Was it located? Is it definitively proven to have been fake? Who says so?

How long was it online? When did it go offline?

Phoebas wrote: »

Even a mile around Abbey Street is a big swathe of the city centre. I'd really be needing a lot more to be associating this to an attack on GSOC.

The fact it was coordinated, occurred at the exact same time when their wifi security was compromised, and that their conference phone was being interfered with. I don't believe in coincidences.

Phoebas wrote: »

Even a mile around Abbey Street is a big swathe of the city centre. I'd really be needing a lot more to be associating this to an attack on GSOC.

Exactly. For all we know the Central Bank was the target, or a business in the IFSC. Assuming there even was a 'target'.

dxhound2005 wrote: »

How was their wifi security compromised?
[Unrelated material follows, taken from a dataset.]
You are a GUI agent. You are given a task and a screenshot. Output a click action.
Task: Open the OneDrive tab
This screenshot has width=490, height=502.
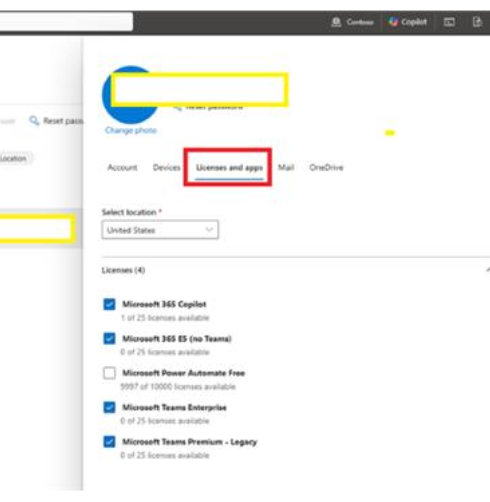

By compromised do you mean that information was gathered by some unauthorised party?

Their wifi security was undoubtedly comprised, however the minister claims they didn't use the wifi that was hacked (it was in a conference room), because no one knew the password (typical civil service wastage). Who knows whether or not the wifi was ever actually used by those in the GSOC office. I expect to learn more tomorrow at the Oireachtas hearing and more published this weekend in the Sunday Times.

Phoebas wrote: »

That's not a fact at all!
How can you say it was coordinated when it could have been anywhere in the city centre and GSOC say it wasn't a threat to them in any case?

Their wifi security being breached and phone line being monitored is a fact, and could only have targeted the GSOC, as that occurred in their building. I agree with you that the GSM cell tower doesn't scream GSOC, but what else of vital infrastructure is within 1km of the GSOC offices?